I hear often from people who work full time that they cannot wait for the weekends. However, once the weekends come along, they can end up feeling just as stressed and busy as the weekdays, leaving many feeling tired and ‘behind’ come Monday morning. Because our western culture is so work-oriented and work-focused, many can feel that the weekends are their only time to see friends, run errands, have family time, and catch up on all they did not get done during the week. What a tall order for a two-day weekend! I want to talk about how to go into the weekend with intention, and how to have a weekend that feels both relaxing and filling.
The number one problem I see people creating for their weekends is overbooking or over-scheduling themselves. This can be all too common because of the shared feeling that the weekend is the only time to do it all- thus leading to many different events, social obligations or chores booked for both Saturday and Sunday. This overbooking can lead to the feeling that there is just as much of a schedule to follow on the weekend as there is during the week, not leaving space for spontaneity, calm, flexibility or time without obligations to fulfill.
The first step to having a weekend that feels good is to be aware of what you have scheduled and whether or not that feels doable for you. Everyone is different, and some may love having a jam-packed social schedule of things to do, while others prefer only one thing scheduled so as not to feel overwhelmed. Think about what works best for you and then take a look at your weekend. Ask yourself the following: Does it feel overbooked? Is it overwhelming to think about all the things I have planned this weekend? Is there any time to lay down, relax, hang out or meditate? How do I imagine I may feel come Monday with this schedule?
The next step to having a weekend that feels good is to consciously create time for self-care and/or self-reflection. This can look like a whole night or day with no plans, or it could even be an hour or two in the morning or before bed on one weekend day. So often we are go-go and do not take the time to pause, breath, and check in with how we are doing or what we need. Our nervous system needs a break from stress, to-dos, and the constant chatter in our head. Self-care can look different for everyone. Here are some examples of what self-care on the weekends could look like: drinking coffee with no distractions, creating time for a ten-minute mediation, a mindful walk with no phone, a long shower, a manicure, picking up that book you’ve been wanting to read, cooking a healthy meal for yourself or your family. There are so many ways we can tend to ourselves and check in, and making sure to do at least 1-2 self-care acts a weekend is crucial to feeling revived and energized come Monday.

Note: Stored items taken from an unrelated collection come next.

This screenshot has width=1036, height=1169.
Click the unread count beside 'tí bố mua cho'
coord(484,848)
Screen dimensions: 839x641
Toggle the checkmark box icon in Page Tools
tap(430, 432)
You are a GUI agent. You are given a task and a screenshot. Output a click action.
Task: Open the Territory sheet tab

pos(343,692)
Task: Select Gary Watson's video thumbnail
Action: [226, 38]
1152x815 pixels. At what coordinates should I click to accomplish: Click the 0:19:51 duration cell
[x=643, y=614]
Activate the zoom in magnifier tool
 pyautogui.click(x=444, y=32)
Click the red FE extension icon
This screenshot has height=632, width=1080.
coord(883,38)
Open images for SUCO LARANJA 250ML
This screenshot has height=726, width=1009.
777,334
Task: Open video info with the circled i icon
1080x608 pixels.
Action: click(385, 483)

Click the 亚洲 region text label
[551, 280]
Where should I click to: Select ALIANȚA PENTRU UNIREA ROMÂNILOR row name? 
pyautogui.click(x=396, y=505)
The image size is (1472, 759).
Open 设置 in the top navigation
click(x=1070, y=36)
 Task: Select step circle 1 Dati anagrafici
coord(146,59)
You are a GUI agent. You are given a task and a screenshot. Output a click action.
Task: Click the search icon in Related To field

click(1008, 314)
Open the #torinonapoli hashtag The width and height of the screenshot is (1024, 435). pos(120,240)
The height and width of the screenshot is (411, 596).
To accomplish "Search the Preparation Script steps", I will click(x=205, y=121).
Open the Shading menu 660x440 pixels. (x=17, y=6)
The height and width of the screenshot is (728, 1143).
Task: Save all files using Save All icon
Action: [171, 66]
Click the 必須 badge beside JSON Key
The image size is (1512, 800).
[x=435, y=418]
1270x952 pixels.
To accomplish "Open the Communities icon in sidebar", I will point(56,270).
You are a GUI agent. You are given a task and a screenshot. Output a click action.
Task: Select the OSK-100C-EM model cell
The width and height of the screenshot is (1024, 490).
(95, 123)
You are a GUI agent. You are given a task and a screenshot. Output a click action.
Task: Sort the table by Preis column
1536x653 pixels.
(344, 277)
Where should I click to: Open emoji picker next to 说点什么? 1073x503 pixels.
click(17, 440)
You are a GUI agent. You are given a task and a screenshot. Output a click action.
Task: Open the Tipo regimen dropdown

Lastly, distinguish between what we need to do, and what we want to do. There may be a lot you want to get done or accomplished during the weekend, but are there things that can wait? When we don’t take the time to ask ourselves what can wait and what can't, it can often feel like we have to get everything done over the weekend- contributing to feelings of anxiety, stress, pressure and limited time. In order to alleviate these feelings, look at the tasks you put down for the weekend and take time after each one to ask- “does this need to get done this weekend, or can it wait?” The act of doing this is intentional and allows you to be more aware and mindful of how you want to spend your time.
Time to feel relaxed, time without plans, and time to take care of ourselves is all crucial to mental wellbeing. The weekend, or any time off work, can be the chance to have some space from the rigidity and hectic nature many of us experience during the workdays. Be intentional about the weekends, and make sure that you are taking the time to think about what would make you feel filled up, energized and joyful after the weekend.